The Supreme Court could throw out the federal law that bans gay marriage as early as today in one of two decisions due from the nation's top court in the coming days involving same-sex marriage.
The 1996 federal Defense of Marriage Act, which states that a marriage must be between one man and one woman, makes it impossible for same-sex couples who were legally married by their state to receive federal income and estate tax deductions that married couples enjoy, as well as other benefits, such as Social Security spousal and survivor benefits.
The second case revolves around the question of whether a state has the authority to allow or ban gay marriage, centering on California's Proposition 8 law: a voter initiative that requires that a marriage be between a man and a woman.
Supporters of gay rights had hoped this California case would result in the outlawing of state provisions banning same-sex marriage, but most legal experts believe that the justices are not ready to take the issue that far.

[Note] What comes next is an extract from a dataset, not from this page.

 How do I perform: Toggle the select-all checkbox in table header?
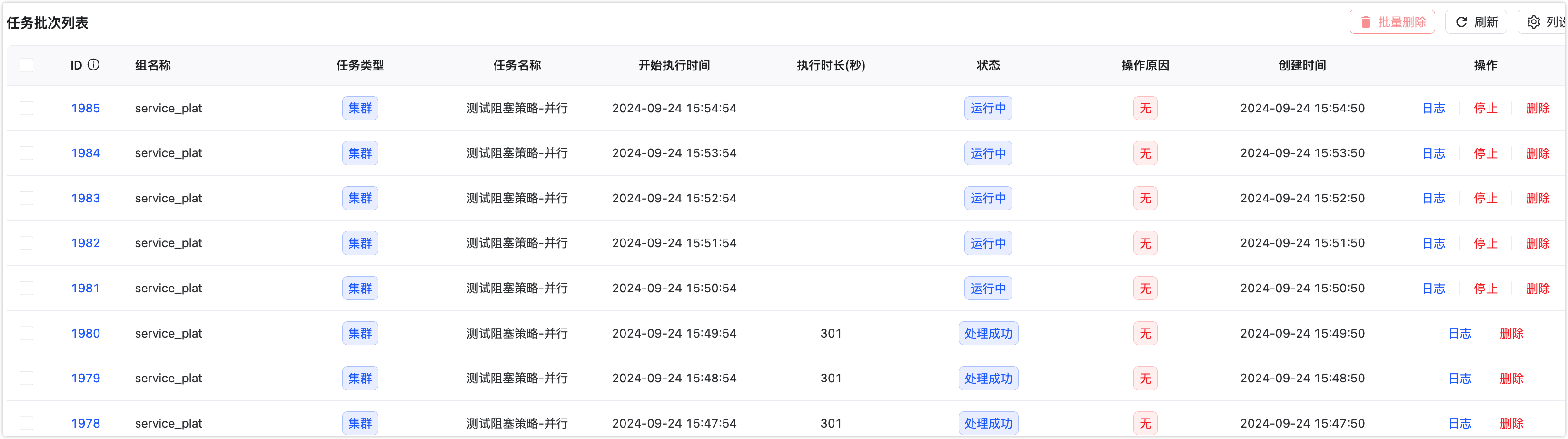pyautogui.click(x=26, y=65)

If the court rules in favor of same-sex marriage, financial planning options could change for same-sex couples, and most legal and financial experts think the decisions will provide about 1,100 federal benefits just for those who live in the 12 states and Washington, D.C., where gay marriage is legal. The Census Bureau estimated that there were 646,000 same-sex-couple households across the country in 2010.
“For couples who got married in one of the 12 states [that allow same-sex marriage] or D.C., they could now do estate planning like heterosexual couples,” said Janis Cowhey McDonagh, an estate and trust specialist, and East Coast leader of the lesbian, gay, bisexual and transgender practice for Marcum LLP.
Gay marriage is legal in Connecticut, Delaware, Iowa, Maine, Maryland, Massachusetts, Minnesota, New Hampshire, New York, Rhode Island, Vermont, Washington and Washington, D.C. Most other states prohibit it in their constitution or have passed laws against it.